As part of our goal to make life easier for bus travelers, we keep in touch with travelers who have had firsthand experiences wandering the world. Last time, we featured Matt Long from LandLopers. Today, we’re happy to feature Abigail King from Inside the Travel Lab.
When Abigail decided she was going to leave her day-to-day life behind to pursue a career in travel writing and photography, she also left behind her career as a doctor. Now, she’s a successful lifestyle journalist and blogger who splits her time between writing travel stories and snapping photos that will leave you in a permanent state of wanderlust. Lucky for us, Abigail takes the time to answer our questions!
1. Where are you now and where are you headed next?
Right now, I’m in Cardiff getting ready for a summer of festivals as part of the #MustLoveFestivals projects (16 digital storytellers heading to more than 40 festivals across Europe this summer). I’ll be covering festivals in Nuremberg, Puglia, Dublin, Malta, and Barcelona.
2. You gave up your life as a doctor to achieve your dream of becoming a travel writer. How did you make the jump and what was your biggest challenge?
I did what I always do and read a lot of books on the subject! Then, I saved up some money to cushion the blow and gave myself a one year trial period to find out whether I really wanted to write or whether it was just a fantasy. The biggest challenge was definitely getting that first commission. I think that’s easier now that there’s blogging to soak up your time and talent (and energy!) but those first few months of nothing but rejection letters were definitely the toughest.
3. You’ve been published in the BBC, National Geographic Traveler, Lonely Planet, and have won numerous awards. How do you balance work and travel?
It’s tricky! Again, blogging is slightly easier because you’re usually covering the place you’re currently in.
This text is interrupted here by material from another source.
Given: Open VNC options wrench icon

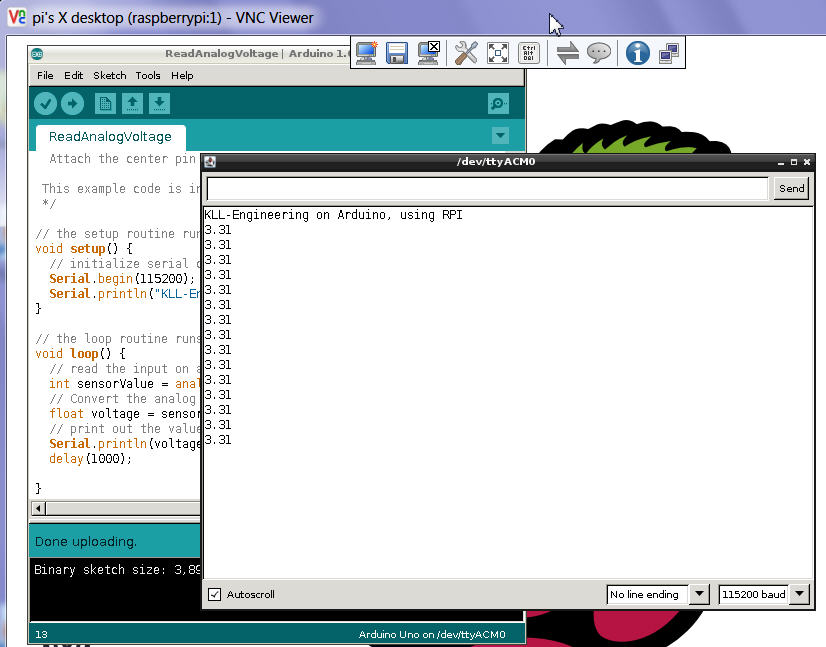Looking at the screenshot, I should click(466, 53).
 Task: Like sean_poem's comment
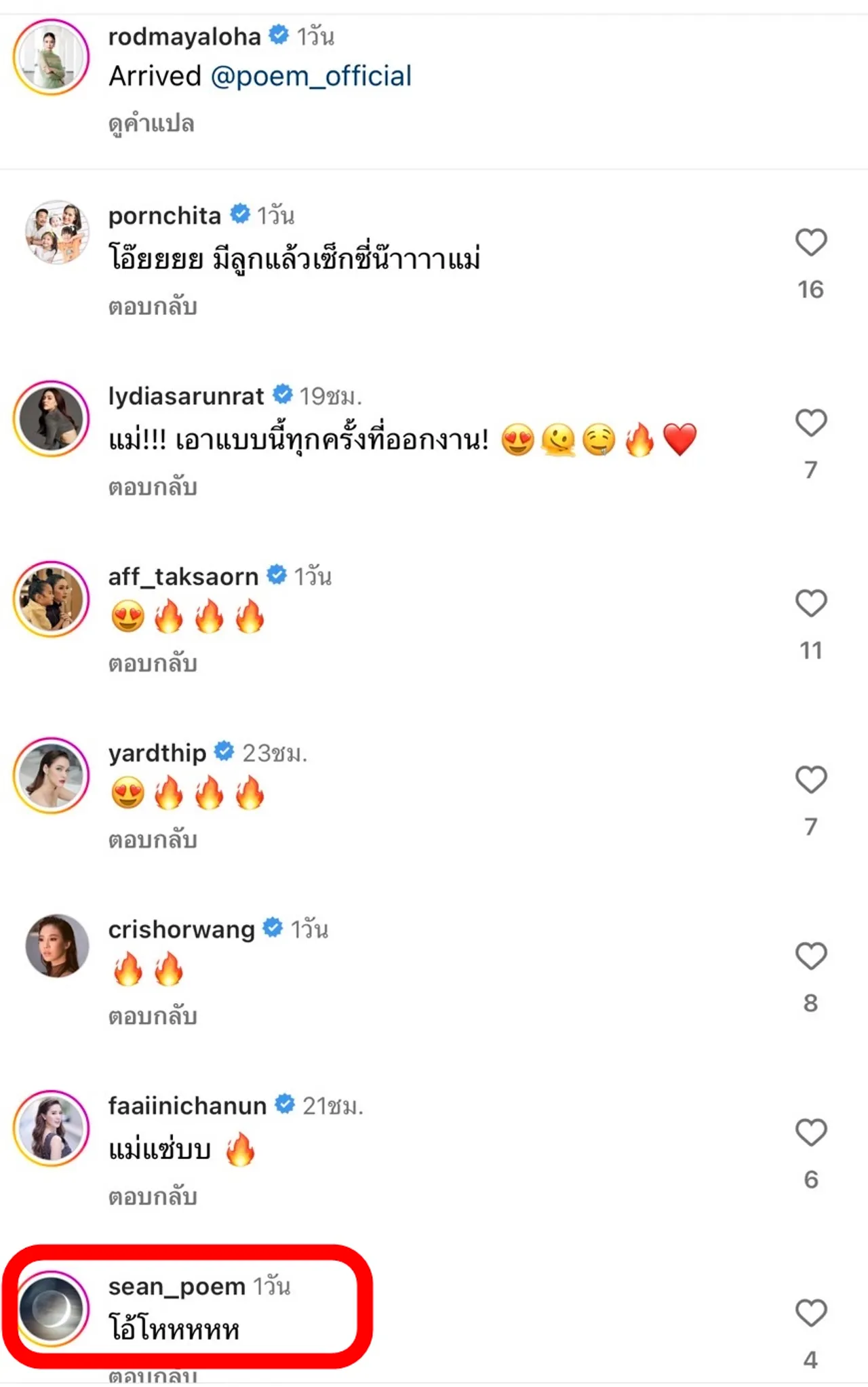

With traditional freelance work, you can be, say, in a market in Hong Kong and get a query about a piece on a beach in Barbados that the editor wants feedback on ASAP. So, then you find yourself tucked in an Internet cafe writing about Barbados while the hustle and bustle of Hong Kong swirls around you.
4. You’re also a talented photographer; where did you pick up the craft and what is the most photogenic place in the world?
Well, thank you! Again, a lot of reading and a lot of practice – that’s my top tip for getting better at photography: Take more photos. Then, ask yourself whether you’d be happy sending those photos to a customer. That really sharpens up your skills.
Ah, there are so many photogenic places in the world. But the Namib Desert is exceptionally beautiful so I think I’d have to say that. Sossusvlei (Death Valley) has a jigsaw cream floor that spreads out across rusty red sand while dark skeletons of trees spike into the sky…it’s stunning.
5. At Busbud, our mission is to make bus travel information easy to find so that travelers can make better travel decisions. What do you think about this mission and do you think this type of service would benefit the travel community?
It’s a great mission, so in one word, yes!
6. Do you have a memorable bus story to share with our readers?
Hm. I was on an overnight bus in Mexico once near the border with Guatemala when soldiers stormed on and yanked out the passenger sitting behind us. That was pretty memorable.
7. Wow, that must have been quite an experience! Has it changed the way you feel about taking buses and do you still rely on them to get around?
Haha! No, well I’ve seen people marched off planes and trains too by the police so I think if you let things like that put you off you’ll never do anything and never go anywhere. Buses definitely still have a place in my travel toolkit – they have the advantage that they usually arrive in the center of town and they provide great views and chances for reading (and sleeping) that driving can’t match.